Questo autunno il Palazzo Blu di Pisa ospiterà una grande retrospettiva su uno dei maestri della pittura americana. Dal 14 ottobre 2026 al 7 marzo 2027 si terrà la mostra dedicata a Edward Hopper (1882-1967), tra i protagonisti assoluti della pittura statunitense del Novecento. Il progetto, curato da Kim Conaty e Barbara Haskell del Whitney Museum of American Art di New York in collaborazione con MondoMostre, riunisce oltre 150 opere provenienti dalle collezioni del museo newyorkese, la maggior parte delle quali saranno esposte per la prima volta in Italia.

Un percorso tra Parigi, New York e il New England

La retrospettiva accompagna i visitatori lungo l’intero percorso artistico di Hopper in ordine cronologico e attraverso i luoghi in cui l’artista si è formato. Dipinti, incisioni, acquerelli, disegni si affiancano a materiali d’archivio inediti.

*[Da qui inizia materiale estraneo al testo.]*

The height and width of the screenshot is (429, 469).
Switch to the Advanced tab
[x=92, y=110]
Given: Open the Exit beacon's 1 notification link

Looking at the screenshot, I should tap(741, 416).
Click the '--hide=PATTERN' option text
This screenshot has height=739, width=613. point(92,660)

L’esposizione si sviluppa in cinque sezioni a partire dagli esordi, anni in cui Hopper iniziò a cimentarsi con le incisioni e come illustratore, per arrivare ai capolavori della piena maturità artistica. Nucleo del percorso è New York, città in cui visse per quasi sessant’anni, protagonista della sua riflessione sulla modernità urbana e sulla solitudine degli spazi metropolitani, temi che lo hanno reso celebre in tutto il mondo.

La sezione dedicata al suo periodo parigino ripercorrono gli anni giovanili e il confronto diretto con le avanguardie europee, una fase determinante per la definizione del suo linguaggio visivo. Il New England, invece, diventa il paesaggio protagonista della fase matura dell’artista, dove luce, l’architettura costiera e la natura alimentano una ricerca formale sempre più essenziale.

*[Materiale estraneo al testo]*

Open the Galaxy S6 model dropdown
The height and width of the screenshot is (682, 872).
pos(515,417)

La sezione dedicata a Jo Hopper

Oltre ai dipinti più celebri, la mostra è arricchita da acqueforti, acquerelli, disegni e materiali provenienti dal Sanborn Hopper Archive, acquisito dal Whitney Museum una decina di anni fa. Spazio dunque a fotografie, taccuini, diari e lettere che permettono di ricostruire il processo creativo dell’artista e che mostrano la sua dimensione più intima e umana.

Un’intera sezione del percorso, infine, è dedicata a Josephine “Jo” Hopper, anch’ella artista e compagna di vita del pittore, il cui ruolo è stato fondamentale nella conservazione delle memorie del lavoro di Hopper attraverso appunti, schizzi e documenti.

Edward Hopper aprirà al pubblico dal 14 ottobre 2026 al 7 marzo 2027 al Palazzo Blu di Pisa.